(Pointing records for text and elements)
○ ○ ○ ○

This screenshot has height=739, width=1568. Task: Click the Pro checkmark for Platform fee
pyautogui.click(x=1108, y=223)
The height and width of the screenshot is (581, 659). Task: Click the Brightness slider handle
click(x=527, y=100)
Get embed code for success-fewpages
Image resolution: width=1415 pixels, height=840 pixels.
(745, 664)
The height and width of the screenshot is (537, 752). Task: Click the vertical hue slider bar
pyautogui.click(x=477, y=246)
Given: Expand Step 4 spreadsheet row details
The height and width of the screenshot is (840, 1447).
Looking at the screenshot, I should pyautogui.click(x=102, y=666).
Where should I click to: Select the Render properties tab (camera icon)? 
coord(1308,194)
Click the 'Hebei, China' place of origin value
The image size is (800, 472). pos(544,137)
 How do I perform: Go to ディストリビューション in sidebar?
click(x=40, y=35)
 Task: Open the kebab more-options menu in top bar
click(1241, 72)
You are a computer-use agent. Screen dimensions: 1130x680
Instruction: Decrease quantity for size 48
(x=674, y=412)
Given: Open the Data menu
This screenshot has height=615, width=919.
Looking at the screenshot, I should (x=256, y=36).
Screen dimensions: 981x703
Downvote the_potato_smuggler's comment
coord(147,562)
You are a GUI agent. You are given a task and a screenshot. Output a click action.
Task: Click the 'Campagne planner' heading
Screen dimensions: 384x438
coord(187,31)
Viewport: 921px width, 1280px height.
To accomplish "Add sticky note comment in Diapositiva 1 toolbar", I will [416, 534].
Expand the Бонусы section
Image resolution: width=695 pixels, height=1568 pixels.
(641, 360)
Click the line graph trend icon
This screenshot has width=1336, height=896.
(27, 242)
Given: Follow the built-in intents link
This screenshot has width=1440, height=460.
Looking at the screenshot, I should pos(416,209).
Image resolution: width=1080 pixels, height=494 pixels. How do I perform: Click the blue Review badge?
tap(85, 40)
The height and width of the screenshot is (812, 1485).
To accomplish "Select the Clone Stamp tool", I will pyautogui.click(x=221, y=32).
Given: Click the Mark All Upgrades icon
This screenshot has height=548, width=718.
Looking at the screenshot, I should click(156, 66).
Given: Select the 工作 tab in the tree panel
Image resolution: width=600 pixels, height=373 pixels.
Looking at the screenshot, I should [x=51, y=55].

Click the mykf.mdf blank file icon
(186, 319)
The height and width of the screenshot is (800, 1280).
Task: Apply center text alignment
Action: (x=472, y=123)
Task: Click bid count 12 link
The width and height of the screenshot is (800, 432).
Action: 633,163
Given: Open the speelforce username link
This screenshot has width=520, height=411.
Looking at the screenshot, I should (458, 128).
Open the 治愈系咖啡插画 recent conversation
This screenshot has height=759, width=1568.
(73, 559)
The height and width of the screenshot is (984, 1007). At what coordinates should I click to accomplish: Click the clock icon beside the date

○ ○ ○ ○

# STATED GOAL:
Put every line of the material above into a JSON list of strings, with one string per line and blank lines omitted.

# RESPONSE TO THE EXERCISE:
[
  "This screenshot has height=739, width=1568. Task: Click the Pro checkmark for Platform fee",
  "pyautogui.click(x=1108, y=223)",
  "The height and width of the screenshot is (581, 659). Task: Click the Brightness slider handle",
  "click(x=527, y=100)",
  "Get embed code for success-fewpages",
  "Image resolution: width=1415 pixels, height=840 pixels.",
  "(745, 664)",
  "The height and width of the screenshot is (537, 752). Task: Click the vertical hue slider bar",
  "pyautogui.click(x=477, y=246)",
  "Given: Expand Step 4 spreadsheet row details",
  "The height and width of the screenshot is (840, 1447).",
  "Looking at the screenshot, I should pyautogui.click(x=102, y=666).",
  "Where should I click to: Select the Render properties tab (camera icon)? ",
  "coord(1308,194)",
  "Click the 'Hebei, China' place of origin value",
  "The image size is (800, 472). pos(544,137)",
  " How do I perform: Go to ディストリビューション in sidebar?",
  "click(x=40, y=35)",
  " Task: Open the kebab more-options menu in top bar",
  "click(1241, 72)",
  "You are a computer-use agent. Screen dimensions: 1130x680",
  "Instruction: Decrease quantity for size 48",
  "(x=674, y=412)",
  "Given: Open the Data menu",
  "This screenshot has height=615, width=919.",
  "Looking at the screenshot, I should (x=256, y=36).",
  "Screen dimensions: 981x703",
  "Downvote the_potato_smuggler's comment",
  "coord(147,562)",
  "You are a GUI agent. You are given a task and a screenshot. Output a click action.",
  "Task: Click the 'Campagne planner' heading",
  "Screen dimensions: 384x438",
  "coord(187,31)",
  "Viewport: 921px width, 1280px height.",
  "To accomplish \"Add sticky note comment in Diapositiva 1 toolbar\", I will [416, 534].",
  "Expand the Бонусы section",
  "Image resolution: width=695 pixels, height=1568 pixels.",
  "(641, 360)",
  "Click the line graph trend icon",
  "This screenshot has width=1336, height=896.",
  "(27, 242)",
  "Given: Follow the built-in intents link",
  "This screenshot has width=1440, height=460.",
  "Looking at the screenshot, I should pos(416,209).",
  "Image resolution: width=1080 pixels, height=494 pixels. How do I perform: Click the blue Review badge?",
  "tap(85, 40)",
  "The height and width of the screenshot is (812, 1485).",
  "To accomplish \"Select the Clone Stamp tool\", I will pyautogui.click(x=221, y=32).",
  "Given: Click the Mark All Upgrades icon",
  "This screenshot has height=548, width=718.",
  "Looking at the screenshot, I should click(156, 66).",
  "Given: Select the 工作 tab in the tree panel",
  "Image resolution: width=600 pixels, height=373 pixels.",
  "Looking at the screenshot, I should [x=51, y=55].",
  "Click the mykf.mdf blank file icon",
  "(186, 319)",
  "The height and width of the screenshot is (800, 1280).",
  "Task: Apply center text alignment",
  "Action: (x=472, y=123)",
  "Task: Click bid count 12 link",
  "The width and height of the screenshot is (800, 432).",
  "Action: 633,163",
  "Given: Open the speelforce username link",
  "This screenshot has width=520, height=411.",
  "Looking at the screenshot, I should (458, 128).",
  "Open the 治愈系咖啡插画 recent conversation",
  "This screenshot has height=759, width=1568.",
  "(73, 559)",
  "The height and width of the screenshot is (984, 1007). At what coordinates should I click to accomplish: Click the clock icon beside the date"
]